Mother and Children, is a perfect expression of the springtime of Renoir's talent. While its forms and color promise the rich effulgence of his later years, they remain discreet and almost shyly reticent. The scene is set in a park, where a mother guides her two daughters along a circling path. Together they form a triangular group set apart from the more distant figures. A hint of symmetry in the arrangement of the three main figures lends a note of decorative elegance. Yet the whole composition is developed as a series of off-balances. The mother and daughters are turned slightly to the right as they move along the walk. The interplay of the formal and informal thus introduced is continued in the relationship of the two small girls. They are dressed alike and similarly posed. But the younger sister at the left is more enclosed, with her hands hidden in a white fur muff. The elder is more self-confident, as, with a cocky turn of the head, she strides forward, holding her doll in firmly clasped hands. The lovely young mother urges them quietly along their way, her reassuring hand touched to the shoulder of her smaller child.

To affirm the oblique movement of his portrait group, Renoir emphasizes the diagonal direction of the path. Partly to contrast with this lateral movement, and partly to balance the weighted left side of his composition, he has massed the other figures in the extreme upper right of the scene.
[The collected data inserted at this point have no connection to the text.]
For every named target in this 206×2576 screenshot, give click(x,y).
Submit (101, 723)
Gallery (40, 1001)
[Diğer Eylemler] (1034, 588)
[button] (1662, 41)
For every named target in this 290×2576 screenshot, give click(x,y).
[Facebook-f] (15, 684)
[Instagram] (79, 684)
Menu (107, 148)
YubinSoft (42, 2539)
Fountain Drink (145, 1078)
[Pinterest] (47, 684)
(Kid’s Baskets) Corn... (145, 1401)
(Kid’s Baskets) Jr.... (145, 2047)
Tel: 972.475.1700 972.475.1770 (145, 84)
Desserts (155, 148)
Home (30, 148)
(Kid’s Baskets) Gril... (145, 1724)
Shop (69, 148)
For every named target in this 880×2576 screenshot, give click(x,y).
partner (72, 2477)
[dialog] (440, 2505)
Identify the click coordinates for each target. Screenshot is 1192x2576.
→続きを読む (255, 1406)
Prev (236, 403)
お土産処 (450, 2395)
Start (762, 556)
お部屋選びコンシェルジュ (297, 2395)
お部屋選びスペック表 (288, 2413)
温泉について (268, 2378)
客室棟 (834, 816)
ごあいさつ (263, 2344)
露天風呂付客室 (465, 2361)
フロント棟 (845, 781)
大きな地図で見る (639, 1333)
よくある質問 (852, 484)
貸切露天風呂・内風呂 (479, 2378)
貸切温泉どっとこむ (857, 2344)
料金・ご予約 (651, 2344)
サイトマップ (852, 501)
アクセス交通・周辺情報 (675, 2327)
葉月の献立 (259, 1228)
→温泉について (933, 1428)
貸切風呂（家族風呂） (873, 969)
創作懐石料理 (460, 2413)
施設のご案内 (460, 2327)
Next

The overlap of the older girl's hat and the dress of the woman seated in the middle distance serves as a transition to join the two groups. Elsewhere a screen of foliage serves to set off the figures by limiting the movement into the picture space.

The feeling of budding freshness conveyed by the figure is carried throughout the canvas by the tender color harmonies. The greens and pale lavenders of the landscape are echoes of the more intense turquoise and creamy white of the girls' costumes and the rich tones of their mother's dress and fur-trimmed jacket. The sharper contrasts of the doll's frock repeat in miniature the shape and color "theme" of the mother. But at every turn, the painter has avoided the obvious with mystifying ease. There is no archness in its sentiment, no banality in its sweet and fragrant spirit.